I am really interested in the eternal/ephemeral duality that the divine is portrayed as having in multiple traditions, and will take up this topic more in-depth in a future post. Mystics are especially attuned to this duality and experiencing and seeking the love of the divine, often at great peril to their own psychological and emotional stability. Some traditions, such as Jewish mysticism, hold that getting too near to this esoteric dimension of Divine love can be dangerous.
Love language abounds in the orthodox liturgical traditions of Judaism, Islam, Christianity and Sikhism in expressing the relationship between humans and the divine. Like ancient Egyptian love poetry, the Song of Solomon reflects an oral love poetry tradition in ancient Israel that has been interpreted by both Jewish and Christian theologians as symbolic of the relationship between God and His people, steadfast, but also full of longing:
"All night long on my bed I looked for the one my heart loves; I looked for him but did not find him."
"I slept but my heart was awake. Listen! My lover is knocking: "Open to me, my sister, my darling, my dove, my flawless one. My head is drenched with dew, my hair with the dampness of the night."
Hindus experience the love of the divine gaze while standing in the presence of murtis and performing puja, and have a rich sacred history in which deities are capable of ardent, sexual love. The loving, peaceful gazes of the Buddha and Jainist Tirthamkaras -- not deities, but still arguably dimensions of the sacred -- imbue the spaces of Buddhist and Jain temples with a sense of divine love.
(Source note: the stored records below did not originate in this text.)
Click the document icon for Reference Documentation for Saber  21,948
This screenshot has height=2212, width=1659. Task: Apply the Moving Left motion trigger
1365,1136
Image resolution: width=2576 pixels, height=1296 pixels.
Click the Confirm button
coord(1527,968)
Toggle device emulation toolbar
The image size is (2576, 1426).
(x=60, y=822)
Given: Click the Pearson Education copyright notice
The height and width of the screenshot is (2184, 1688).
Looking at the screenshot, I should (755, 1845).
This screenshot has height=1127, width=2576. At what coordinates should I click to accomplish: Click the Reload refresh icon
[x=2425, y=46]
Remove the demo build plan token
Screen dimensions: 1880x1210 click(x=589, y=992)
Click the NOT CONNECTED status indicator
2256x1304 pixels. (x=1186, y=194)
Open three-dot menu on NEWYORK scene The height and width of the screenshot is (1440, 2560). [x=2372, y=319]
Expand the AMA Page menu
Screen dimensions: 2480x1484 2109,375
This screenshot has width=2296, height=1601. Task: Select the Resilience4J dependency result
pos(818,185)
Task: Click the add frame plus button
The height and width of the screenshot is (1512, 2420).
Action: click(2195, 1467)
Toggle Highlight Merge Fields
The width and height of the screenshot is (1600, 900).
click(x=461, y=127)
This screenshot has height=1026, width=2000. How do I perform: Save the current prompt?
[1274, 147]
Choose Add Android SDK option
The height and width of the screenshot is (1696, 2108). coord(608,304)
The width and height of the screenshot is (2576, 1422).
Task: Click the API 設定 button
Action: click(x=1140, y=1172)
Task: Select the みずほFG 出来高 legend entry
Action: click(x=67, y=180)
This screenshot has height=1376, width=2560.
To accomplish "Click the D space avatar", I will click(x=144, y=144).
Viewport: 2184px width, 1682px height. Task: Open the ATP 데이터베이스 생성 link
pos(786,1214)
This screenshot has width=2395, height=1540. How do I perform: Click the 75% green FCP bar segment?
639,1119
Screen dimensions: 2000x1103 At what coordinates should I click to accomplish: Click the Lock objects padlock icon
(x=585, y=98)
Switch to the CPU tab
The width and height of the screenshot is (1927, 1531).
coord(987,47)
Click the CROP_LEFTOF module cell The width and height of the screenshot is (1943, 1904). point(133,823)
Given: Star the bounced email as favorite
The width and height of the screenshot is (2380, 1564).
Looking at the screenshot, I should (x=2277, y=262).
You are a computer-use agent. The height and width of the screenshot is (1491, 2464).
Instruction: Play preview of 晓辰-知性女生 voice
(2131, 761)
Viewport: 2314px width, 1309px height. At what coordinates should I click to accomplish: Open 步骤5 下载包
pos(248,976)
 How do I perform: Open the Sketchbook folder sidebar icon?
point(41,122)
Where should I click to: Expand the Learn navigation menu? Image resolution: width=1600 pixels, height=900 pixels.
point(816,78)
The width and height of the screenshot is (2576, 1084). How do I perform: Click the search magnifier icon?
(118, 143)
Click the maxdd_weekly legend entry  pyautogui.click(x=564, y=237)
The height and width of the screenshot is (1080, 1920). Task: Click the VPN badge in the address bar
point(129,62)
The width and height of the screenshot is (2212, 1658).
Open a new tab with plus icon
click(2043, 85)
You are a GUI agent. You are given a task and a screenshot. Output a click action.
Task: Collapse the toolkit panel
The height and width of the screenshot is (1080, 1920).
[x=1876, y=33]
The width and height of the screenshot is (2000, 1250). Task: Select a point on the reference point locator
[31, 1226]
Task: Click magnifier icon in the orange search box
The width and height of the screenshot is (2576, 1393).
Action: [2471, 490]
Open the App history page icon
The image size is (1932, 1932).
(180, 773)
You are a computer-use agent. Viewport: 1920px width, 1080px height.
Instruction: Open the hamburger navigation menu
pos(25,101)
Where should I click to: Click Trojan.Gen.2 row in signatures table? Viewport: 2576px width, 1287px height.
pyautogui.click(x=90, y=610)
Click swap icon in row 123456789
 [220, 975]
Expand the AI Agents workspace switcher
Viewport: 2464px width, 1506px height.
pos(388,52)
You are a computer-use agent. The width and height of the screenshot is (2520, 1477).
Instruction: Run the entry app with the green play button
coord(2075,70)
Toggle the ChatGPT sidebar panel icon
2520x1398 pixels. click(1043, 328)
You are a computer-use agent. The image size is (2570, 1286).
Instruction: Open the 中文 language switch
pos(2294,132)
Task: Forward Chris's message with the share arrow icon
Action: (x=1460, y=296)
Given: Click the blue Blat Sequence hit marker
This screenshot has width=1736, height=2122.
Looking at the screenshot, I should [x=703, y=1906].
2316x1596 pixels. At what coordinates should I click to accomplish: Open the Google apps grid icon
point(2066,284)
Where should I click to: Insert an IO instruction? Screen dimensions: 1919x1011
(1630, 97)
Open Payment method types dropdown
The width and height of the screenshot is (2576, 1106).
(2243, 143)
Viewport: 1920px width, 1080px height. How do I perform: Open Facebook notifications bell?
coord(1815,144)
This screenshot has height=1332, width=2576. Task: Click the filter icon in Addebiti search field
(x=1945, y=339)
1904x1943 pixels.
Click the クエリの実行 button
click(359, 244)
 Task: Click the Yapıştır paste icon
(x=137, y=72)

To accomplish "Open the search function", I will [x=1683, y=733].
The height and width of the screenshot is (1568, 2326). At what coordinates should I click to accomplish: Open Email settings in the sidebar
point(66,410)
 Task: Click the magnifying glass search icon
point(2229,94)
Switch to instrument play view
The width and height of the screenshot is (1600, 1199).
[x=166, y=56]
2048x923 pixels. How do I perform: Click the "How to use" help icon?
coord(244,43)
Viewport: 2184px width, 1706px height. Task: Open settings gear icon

The Qur'an, unlike the Hebrew Bible, is stylistically more like a collection of fervent utterances of the heart, although I am not intending to personify the Muslim concept of Allah, without form and indivisible. Throughout the Muslim world, the Qur'ran (click here to listen) has been thought by many as having a beauty in Arabic that eclipses even the most beautiful of love poems.
Where I want to go with this is that religion in the public sphere and media is most often cast as something that fuels hatred and the ongoing culture wars, between liberals and conservatives in the United States and between the West and the Islamic world. Teachers of religion have an opportunity to present religions, (in all of their complexity, granted), as approachable, despite how alien to a student's own experience -- not to challenge a student's own beliefs, but to promote mutual respect and understanding.
Who doesn't understand the human need for love? When we can approach a topic from something a student understands, rather than just filling them with information, we have a better chance of creating a meaningful learning experience. And when it comes to religion, the world is definitely in need of us doing this work.